EXERCISE AIM: Reproduce the items verbatim from the line with "Where should I" to the line with "[x=518, y=426]", including both of those lines, and omit the pictures.

ENTRIES PROVIDED:
________________________________________

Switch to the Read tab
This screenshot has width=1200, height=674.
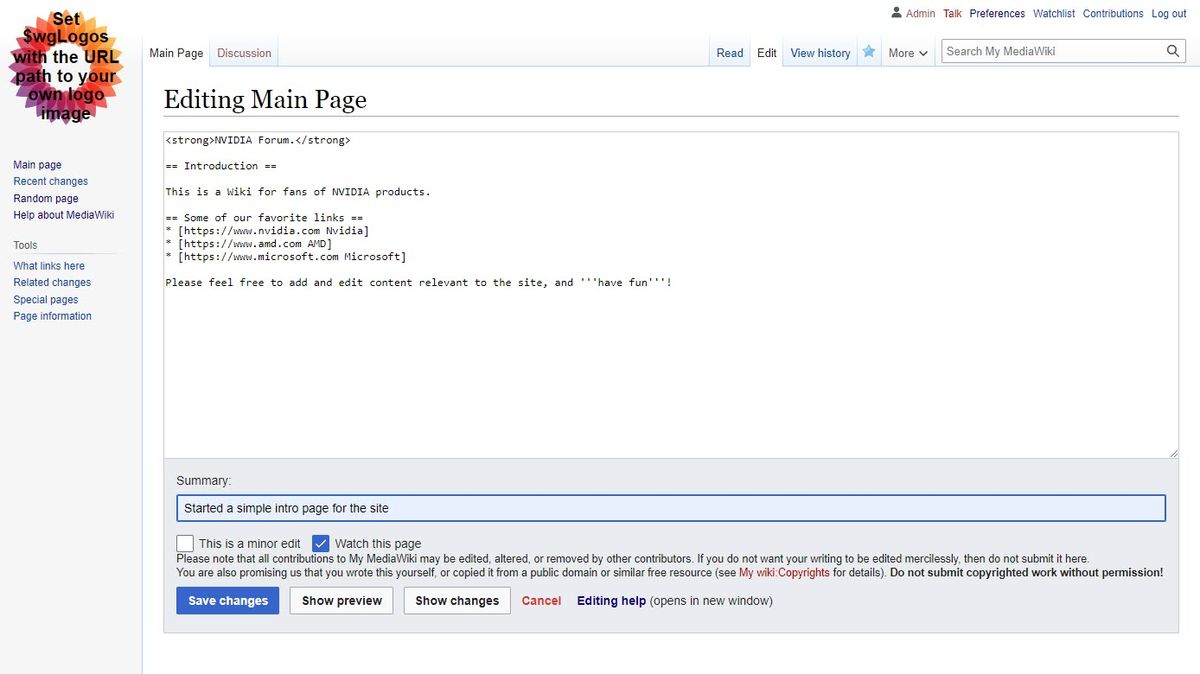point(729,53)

________________________________________

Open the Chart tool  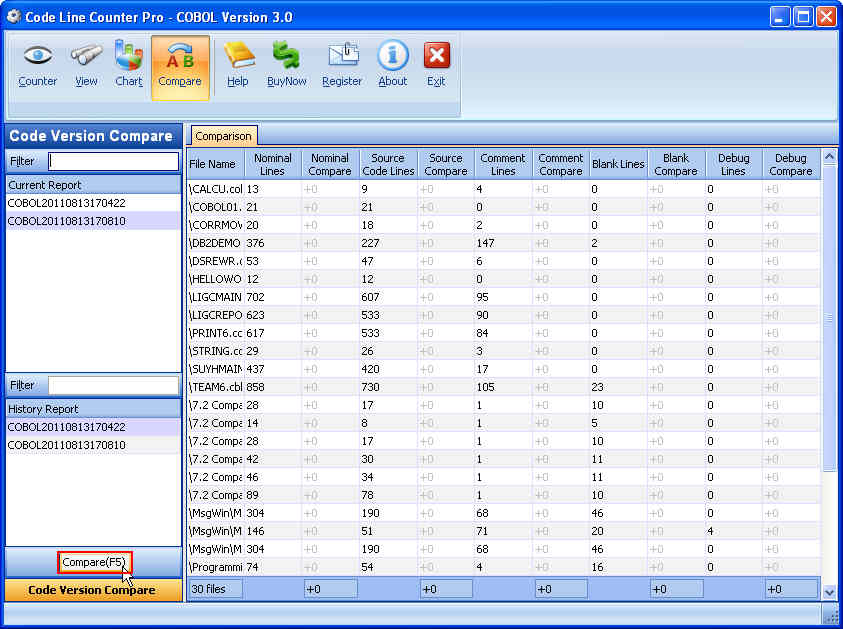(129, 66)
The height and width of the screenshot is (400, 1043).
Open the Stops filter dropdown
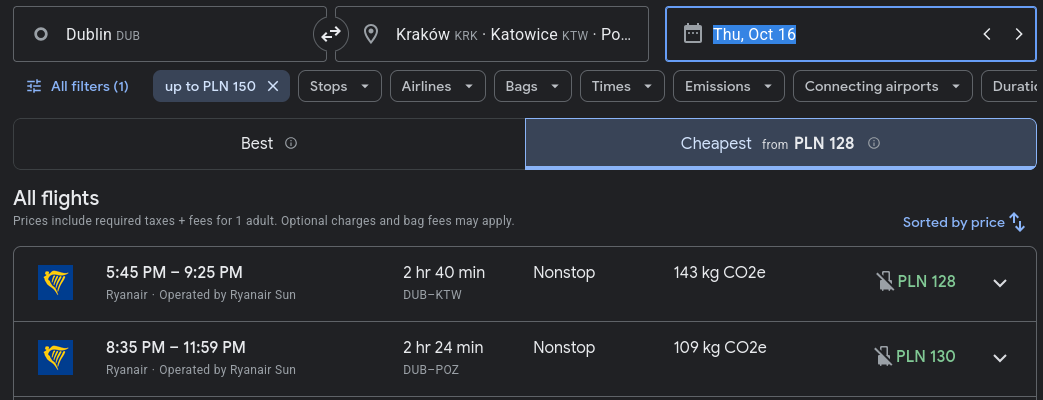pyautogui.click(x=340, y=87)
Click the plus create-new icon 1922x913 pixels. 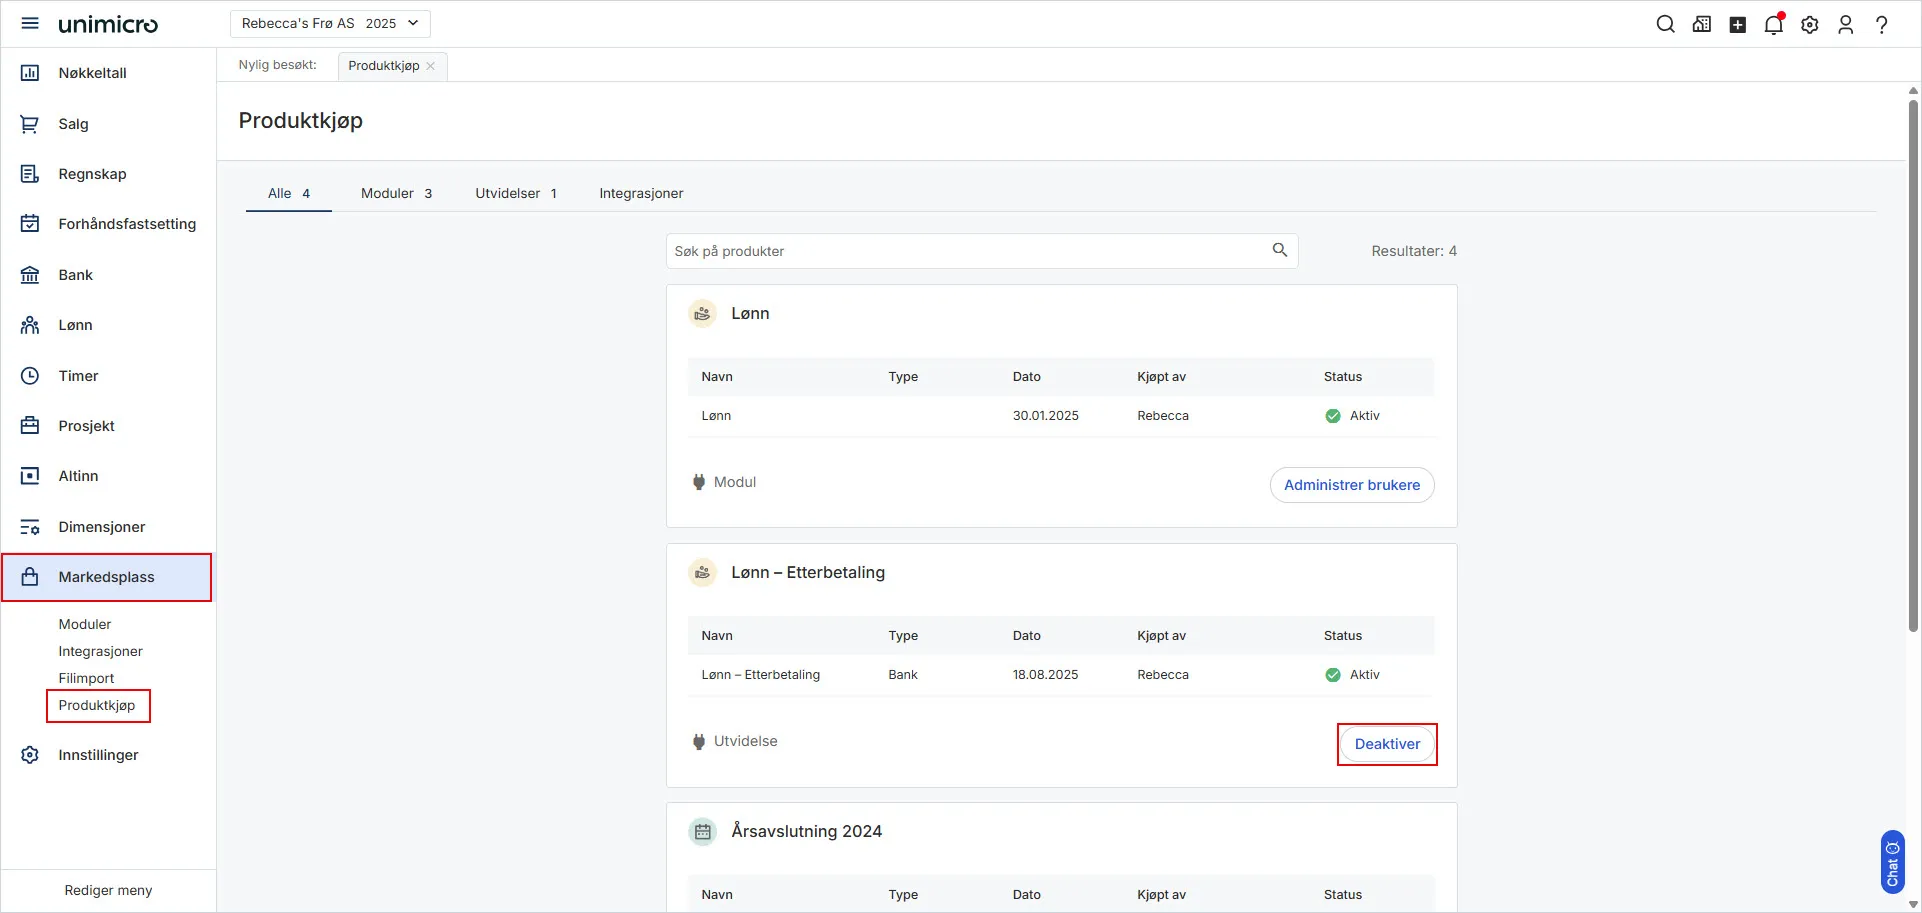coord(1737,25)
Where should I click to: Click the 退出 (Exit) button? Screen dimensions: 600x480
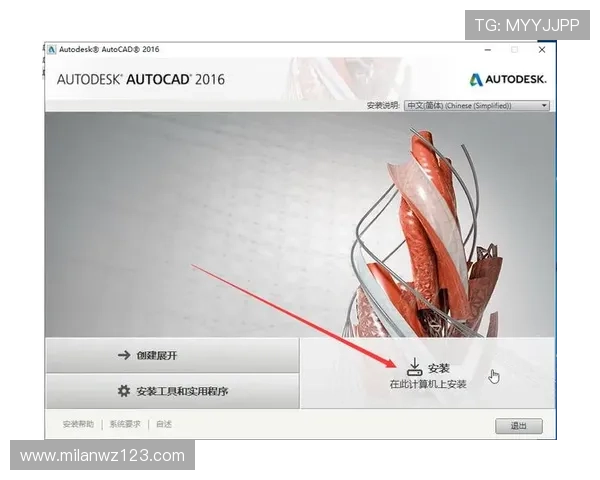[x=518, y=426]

________________________________________

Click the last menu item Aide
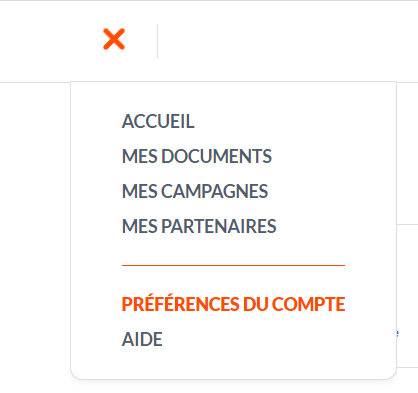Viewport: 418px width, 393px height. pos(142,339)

________________________________________

REPLY TO THE TASK:
Where should I click to: Click the 退出 (Exit) button? Screen dimensions: 600x480
[x=518, y=426]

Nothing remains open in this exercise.